_What is being asked_.
Rewrite the lines of the listing from the line containing "How do I perform: Open" through the end of the listing, inclusive, with the requests kept in and every coordinate in the answers lowered by 143. Leave the pictures out.

_Raw records_.

•••••

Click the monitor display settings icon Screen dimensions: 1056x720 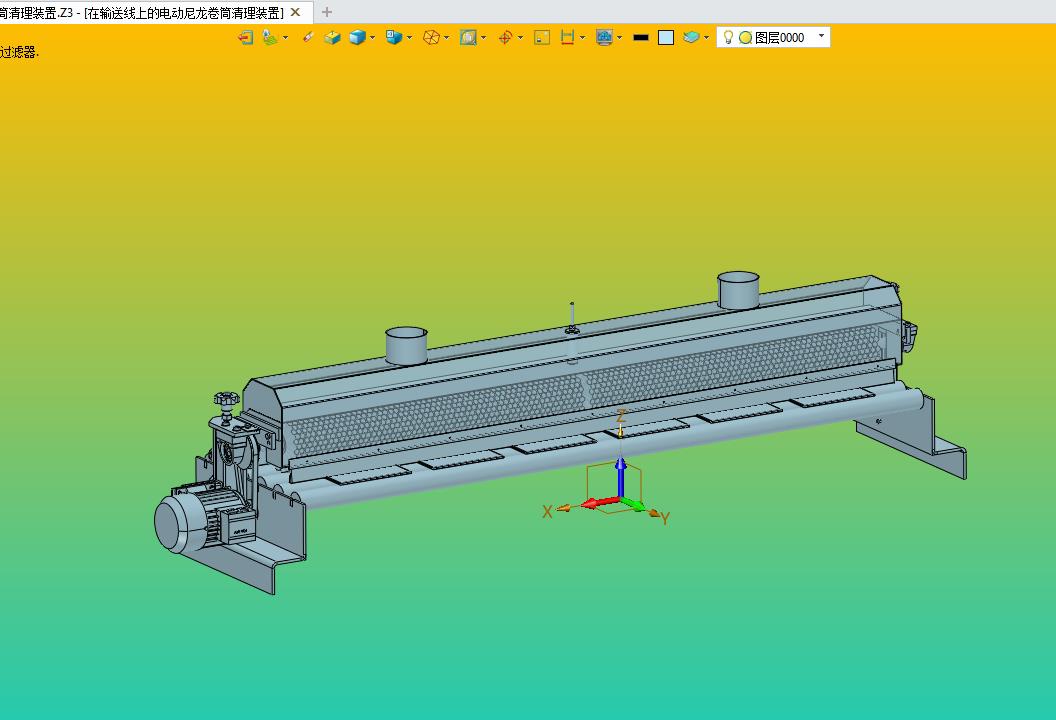pyautogui.click(x=604, y=38)
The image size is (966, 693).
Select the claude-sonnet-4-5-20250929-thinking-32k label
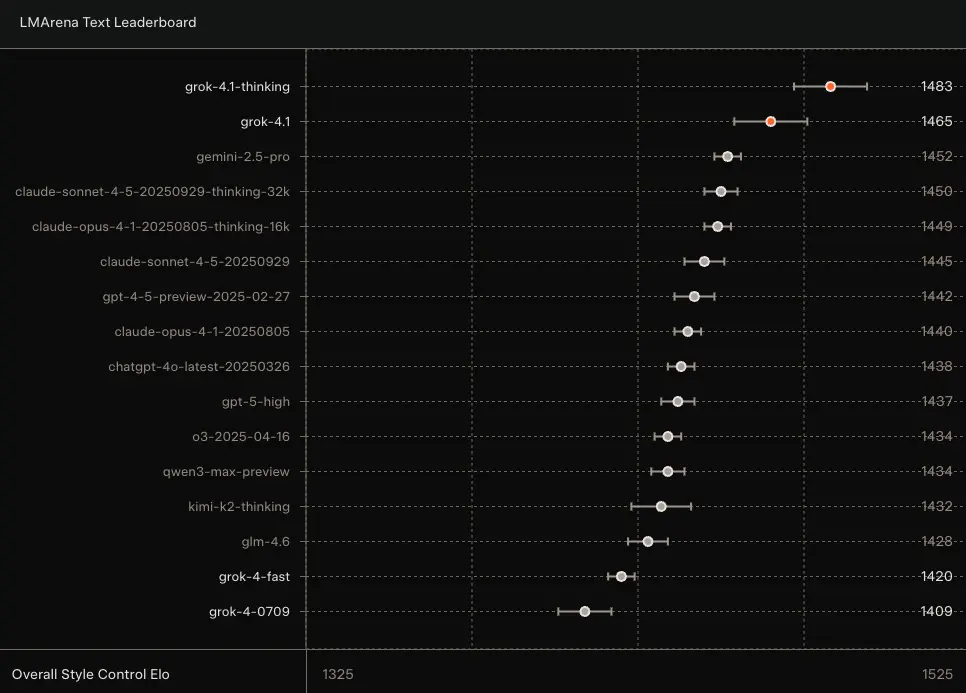click(152, 192)
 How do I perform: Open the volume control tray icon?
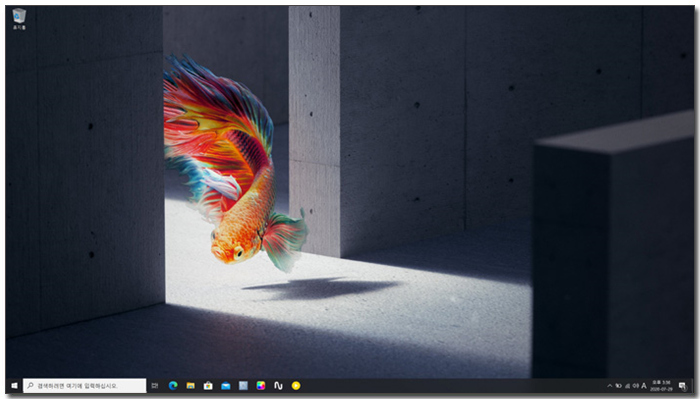pos(636,386)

•••••

_Solution for this task_.
 How do I perform: Open the volume control tray icon?
pos(493,243)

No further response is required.